Endoplasmic reticulum (ER) is the largest organelle in eukaryotic cells and plays a variety of functions in living cells include protein folding, calcium homeostasis, and lipid biosynthesis. Normal function of ER is crucial for cell survival, while disequilibrium of ER can cause misfolding of proteins and ER stress, leading to many serious diseases. It has been documented that ER stress is closely related to the metabolism of Cu2+, as ER is the main intracellular accumulation space of Cu2+ and toxic reactive oxygen species can be generated by Cu2+ via Fenton and Haber-Weiss reactions. In this context, developing a powerful tool capable of selective and sensitive monitoring of Cu2+ in ER and investigating its role in physiological and pathological processes is of great importance. Herein, we report the first ER targeted near infrared (NIR) nanosensor, polymer dots encapsulated with NIR hydrophobic carbon nanodots, for detecting Cu2+ in biosystems.
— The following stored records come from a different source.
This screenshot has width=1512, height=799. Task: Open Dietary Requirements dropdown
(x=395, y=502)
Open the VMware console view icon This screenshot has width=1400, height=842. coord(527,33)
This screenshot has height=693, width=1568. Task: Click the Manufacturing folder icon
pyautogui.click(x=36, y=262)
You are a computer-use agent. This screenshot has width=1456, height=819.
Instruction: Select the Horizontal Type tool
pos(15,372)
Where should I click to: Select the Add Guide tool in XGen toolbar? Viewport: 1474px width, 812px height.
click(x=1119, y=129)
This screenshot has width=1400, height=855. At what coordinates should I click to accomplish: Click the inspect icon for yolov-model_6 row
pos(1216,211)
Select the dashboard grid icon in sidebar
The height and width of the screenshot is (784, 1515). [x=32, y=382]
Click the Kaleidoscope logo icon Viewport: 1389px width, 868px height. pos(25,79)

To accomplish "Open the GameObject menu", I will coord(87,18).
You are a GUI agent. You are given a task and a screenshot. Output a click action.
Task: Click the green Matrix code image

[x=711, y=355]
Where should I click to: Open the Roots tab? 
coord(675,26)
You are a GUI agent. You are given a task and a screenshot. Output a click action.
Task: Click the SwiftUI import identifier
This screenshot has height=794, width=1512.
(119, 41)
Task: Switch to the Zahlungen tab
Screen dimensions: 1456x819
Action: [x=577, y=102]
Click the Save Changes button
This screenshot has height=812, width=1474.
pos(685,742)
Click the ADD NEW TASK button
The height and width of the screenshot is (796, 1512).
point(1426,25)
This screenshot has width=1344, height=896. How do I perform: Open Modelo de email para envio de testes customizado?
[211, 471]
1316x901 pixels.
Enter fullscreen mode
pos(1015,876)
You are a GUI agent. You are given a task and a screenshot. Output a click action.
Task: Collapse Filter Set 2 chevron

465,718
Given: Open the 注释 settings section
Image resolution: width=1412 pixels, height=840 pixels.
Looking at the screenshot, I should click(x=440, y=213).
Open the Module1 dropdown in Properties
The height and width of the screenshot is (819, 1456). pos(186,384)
This nanosensor with stable fluorescence showed a fast response toward Cu2+ (120 s) and can be used for the quantification of Cu2+ in a linear range covering from 0.25 to 9.0 μM with a detection limit of 13 nM. In addition, the fluorescence variations of the nanosensor are remarkably specific to Cu2+ in comparison with the other metal ions and amino acids. Moreover, the developed nanosensor exhibited low cytotoxicity, good biocompatibility, and ER targeting ability. Because of these excellent spectroscopic features, the nanosensor was successfully utilized for visualizing Cu2+ fluctuations at the living cell, zebrafish and mouse levels, which further proved its potential application in biological systems.

Keywords: Biosensing; Carbon nanodots; Endoplasmic reticulum; In Vivo; Near-infrared; Polymer dots.